Saturday, July 24, 2021

Waist Circumference and Waist-To-Height Ratio for Determining Diabetes Risk

BMI is probably the most commonly used obesity related measurement. However, BMI is not necessarily the best measurement for abdominal obesity. And BMI is not the best predictor of cardiometabolic risks, such as diabetes. Anthropomorphic measurements involving waist are better indicators of these risks in many cases. These measurements include waist circumference (WC), waist-to hip ratio (WHR), and waist-to-height ratio (WHtR).

Two reasons why BMI is the measurement used most often for obesity are its ease of calculation (Weight in Kilograms/(Height in Meters2 ) and the U.S. government's recommendation that the measurement be used by physicians. The "government guidelines urge physicians to screen all adult patients for obesity, and offer health and lifestyle counseling for those with a high body mass index (BMI)."

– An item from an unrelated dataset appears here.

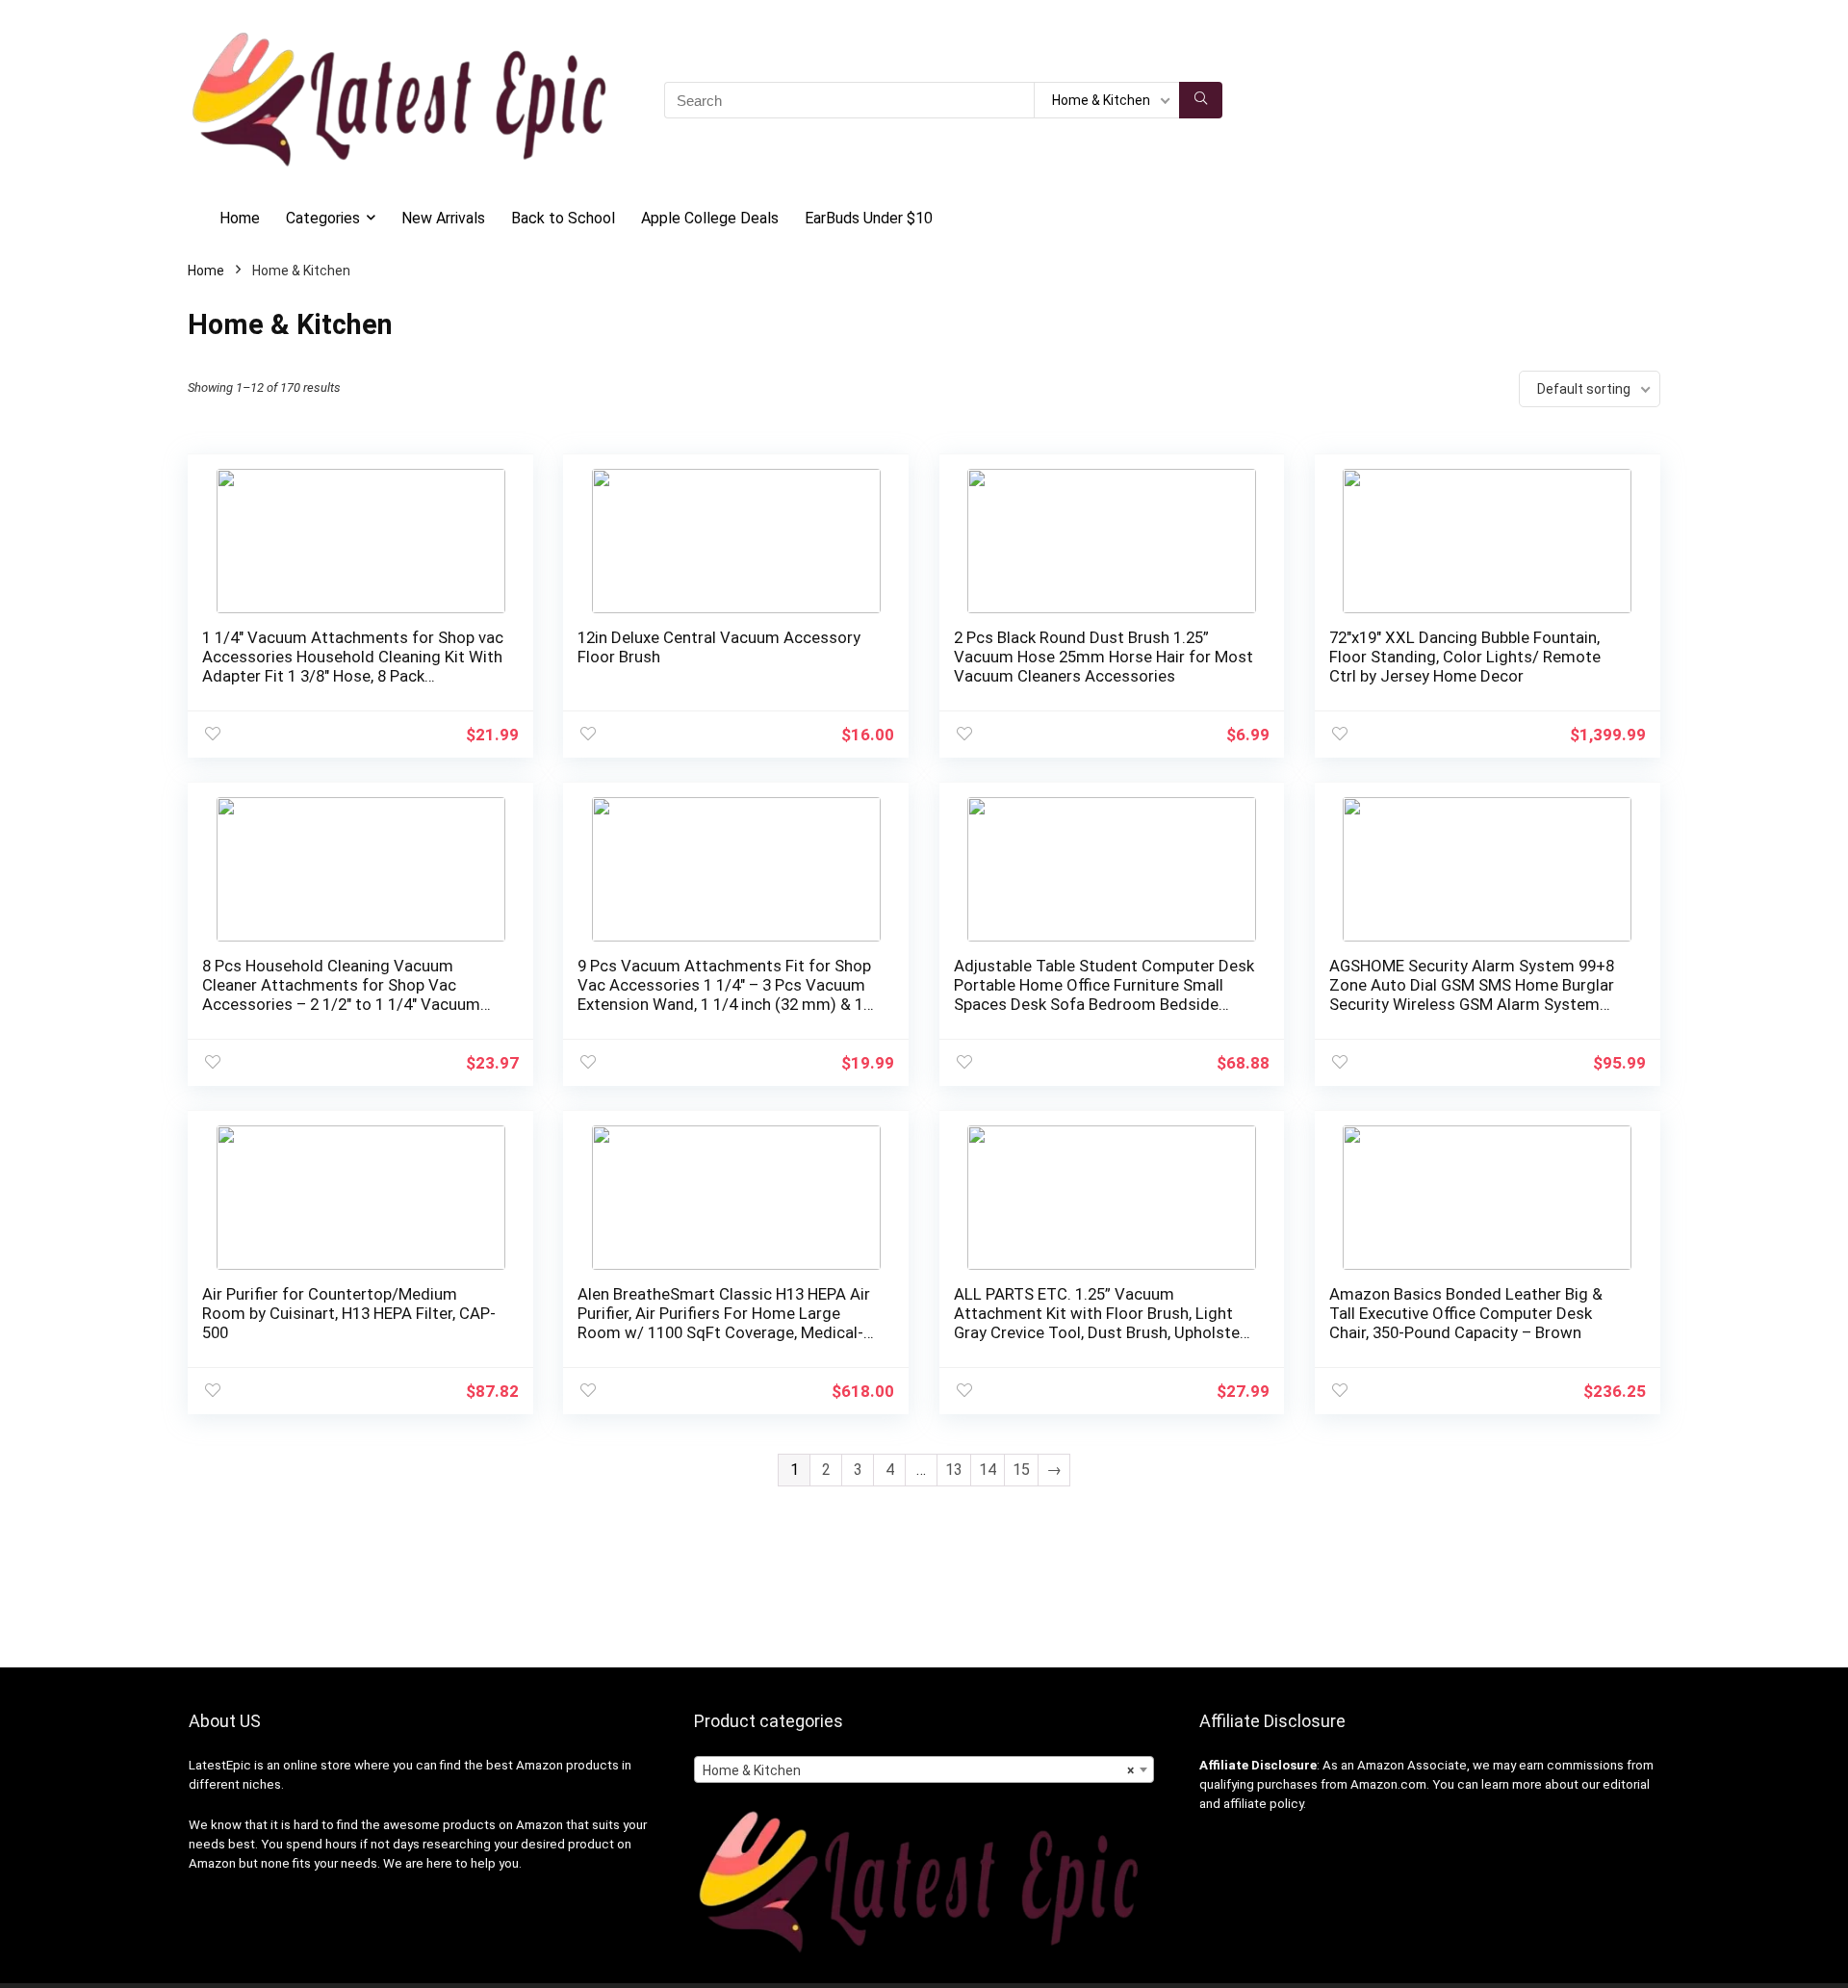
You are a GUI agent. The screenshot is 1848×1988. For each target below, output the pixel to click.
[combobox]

However, a recent study shows that WC and WHtR are better measurements for predicting diabetes risk than BMI. The study was done in China, and consisted of 4052 adult  participants, who were at least 40 years of age. Sixty-seven percent of the participants were women.

The researchers used face-to-face interviews or physical examinations to obtain the data. The researchers found that the risk of diabetes increased with the age of the participants and when related family members had had diabetes. Also, the risk of diabetes was less in those participants with a college degree or more. The researchers also found that WC and WHtR were more closely related to diabetes, and, therefore, better predictors of the disease.

It should be noted that investigators in one study did find that WHtR was a more useful measurement in Asians than in non-Asians. Still, the investigators indicated that their study results supported "the use of WHtR in identifying adults at increased cardiometabolic risk."

Physicians and other healthcare providers might want to consider using WC and WHtR, as well as BMI, as part of patient assessment tools. Including WC and WHtR in their set of patient assessment tools could give providers more insight into unhealthy cardiometabolic conditions like diabetes.  Using these measurements could help providers deliver better care to the patient.